Ele ainda criticou a nivelação de tratamento entre municípios quanto aos gastos públicos. “Pacajus é tratada de forma igual a Caxias do Sul, por exemplo. Todos têm que gastar o mesmo percentual da receita em educação e saúde. Se um deles tem uma proporção de idosos maior e quer gastar mais em saúde, não pode. É um engessamento que prejudica”, aponta.
Corporativismo
Ainda no mesmo painel, a secretária da Fazenda do Estado, Fernanda Pacobahyba, comentou que a pandemia está sendo um período propício para a reflexão de alguns pontos, como a atuação do serviço público e sua produtividade. “A palavra corporativismo tem sido mau usada ultimamente. O espírito de corpo se faz necessário, quanto mais isso for institucionalizado, mais sedimenta os valores, mais cristaliza as metas, que precisam ser as mesmas metas do público atingindo”.
Ela acrescenta que o corporativismo saudável, que visa atingir o interesse público é bem-vindo. “A sociedade não aceita mais um serviço público que olha só para o próprio umbigo, que dá a resposta que ele acha adequada sem levar em consideração o que população precisa. Precisamos nos reinventar”, afirmou.
Empresas digitais terão mais sucesso
A pandemia poderá trazer mudanças permanentes no mercado empresarial cearense e deverá favorecer empresas já imersas em plataformas digitais.
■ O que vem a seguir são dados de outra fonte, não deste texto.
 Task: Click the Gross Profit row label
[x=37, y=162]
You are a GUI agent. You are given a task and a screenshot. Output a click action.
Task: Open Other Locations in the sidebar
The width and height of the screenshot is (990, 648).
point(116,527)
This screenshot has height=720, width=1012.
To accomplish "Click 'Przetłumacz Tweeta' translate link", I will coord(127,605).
Já os modelos mais tradicionais, como o comércio varejista deverá ser um dos setores mais impactados negativamente no Estado. A perspectiva foi apresentada por Flávio Ataliba, secretário executivo de Planejamento, Orçamento e Gestão do Governo do Ceará durante o Seminário de Gestores Públicos: Prefeitos Ceará 2020.
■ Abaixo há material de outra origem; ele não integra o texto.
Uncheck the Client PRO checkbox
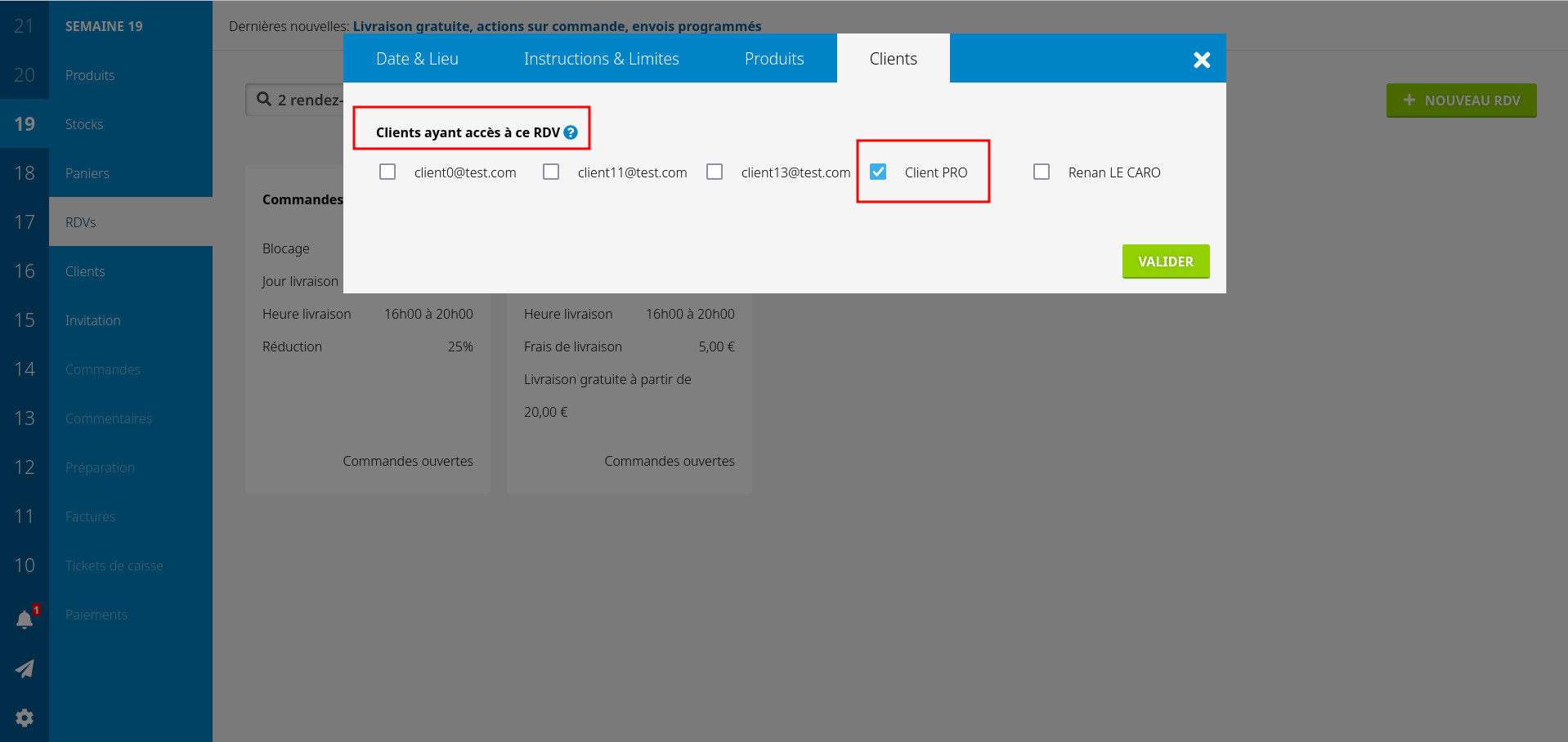The height and width of the screenshot is (742, 1568). 878,172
Segundo Ataliba, a economia sofrerá um impacto direto causado pelo encurtamento das cadeias produtivas locais e a adaptação do comportamento do consumidor no mundo pós-pandemia do novo coronavírus. O cenário fez o Estado identificar três grupos de empresas que poderão ter mais sucesso após a crise ou não.
No primeiro grupo estão as empresas que já estão inseridas no mundo digital, tanto os negócios de tecnologia, comunicação ou até mesmo aquelas focadas no comércio digital, uma vez que, segundo ele, o fluxo de mercadorias também será atualizado.
Contudo, ele afirmou que o comércio varejista será o setor mais prejudicado pela crise, por depender de grandes níveis de aglomeração. O fato gera preocupações do Estado, já que o Produto Interno Bruto (PIB) do Ceará é composto majoritariamente pelos setores de serviços e comércio. Em um grupo intermediário, Ataliba cita as instituições financeiras.
Já o secretário Maia Júnior, de Desenvolvimento Econômico e Trabalho do Estado, afirmou que a Sedet já enviou ao governador Camilo Santana dois projetos focados em apoiar micros e pequenas empresas no Ceará. Os projetos deverão estar focados em clusters de inovação. “É uma parceria com o Sebrae, a Aprece e a Fecomércio, que vai envolver mais de 2 mil empresas para testar essa nova realidade”, disse.